In their Chicago platform, anticipating the election, the Anti-Imperialists had said, “We propose to contribute to the defeat of any person or party that stands for the subjugation of any people.” There was nothing to do, as a friend wrote to ex-President Cleveland, but “to hold your nose and vote” for Bryan. The modified rapture of such people for the Democratic candidate won them the name thereafter of the “hold-your-nose-and-vote” group. So distasteful to the Nation were both candidates that it refused to support either, preferring, as a dissatisfied reader complained, to “sit on a fence and scold at both.”
The Republicans had no such difficulties. Although they preferred to be called expansionists rather than imperialists, they were proud of the condition whatever its name, and believed in its goals. Forthright as usual, Lodge said, “Manila with its magnificent bay is the prize and pearl of the East;… it will keep us open to the markets of China.… Shall we hesitate and make, in coward fashion, what Dante calls the ‘great refusal’?” Secretary Hay having pronounced the policy of the Open Door, China’s markets were much on men’s minds. During the summer of the campaign, the siege of the legations at Peking by the Boxers and the American share in the relief expedition pointed up the far-flung role the country was now playing. Its most convinced and vocal champion was McKinley’s new vice-presidential nominee, Theodore Roosevelt, who took the President’s place as chief campaigner. Unsure of victory, for the “full dinner pail” was more a slogan than a fact, he campaigned so vigorously and indefatigably that to the public and cartoonists the Rough Rider with the teeth, pince-nez and unquenchable zest appeared to be the real candidate. He derided the specter of militarism as a “shadowy ghost,” insisted that expansion “in no way affects our institutions or our traditional policies,” and said the question was not “whether we shall expand—for we have already expanded—but whether we shall contract.”

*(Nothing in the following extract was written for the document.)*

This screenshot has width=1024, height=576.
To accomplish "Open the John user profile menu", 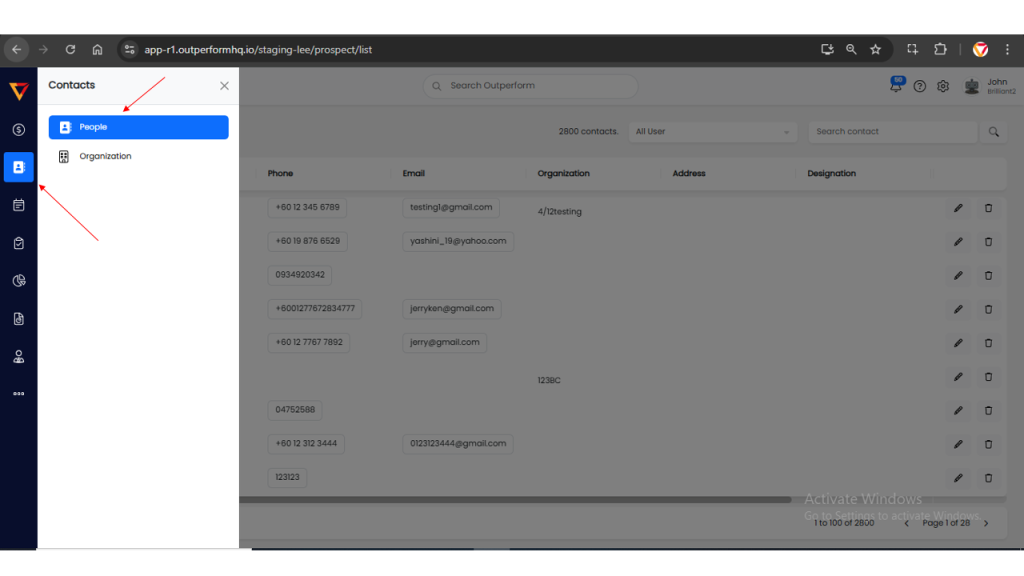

The country listened to thousands of speeches and read thousands of newspaper columns raking over every argument for and against imperialism and every aspect of the war in the Philippines. It learned, thanks to the efforts of the Anti-Imperialists, more about the conduct of its own troops than the public usually does in wartime. Dumdum bullets, so thoroughly disapproved (except by the British) at The Hague Peace Conference the year before, were found to have been issued to some American troops. In the end the American people, like the British in their Khaki election of the same year, approved the incumbents. What a people thinks at any given time can best be measured by what they do. McKinley and Roosevelt were elected by 53 per cent of the votes cast and with a greater margin over Bryan than had been received in 1896. Expansion and conquest were accepted and the break with the American past confirmed. Still at war in the Philippines, America moved into the Twentieth Century.
For Aguinaldo, after the election, there was nothing more to hope for. Retreating into the mountains, still fighting, he was captured by trickery in March, 1901, and in captivity in April signed an oath of allegiance to the United States together with a proclamation to his people calling for an end to resistance: “There has been enough blood, enough tears, enough desolation.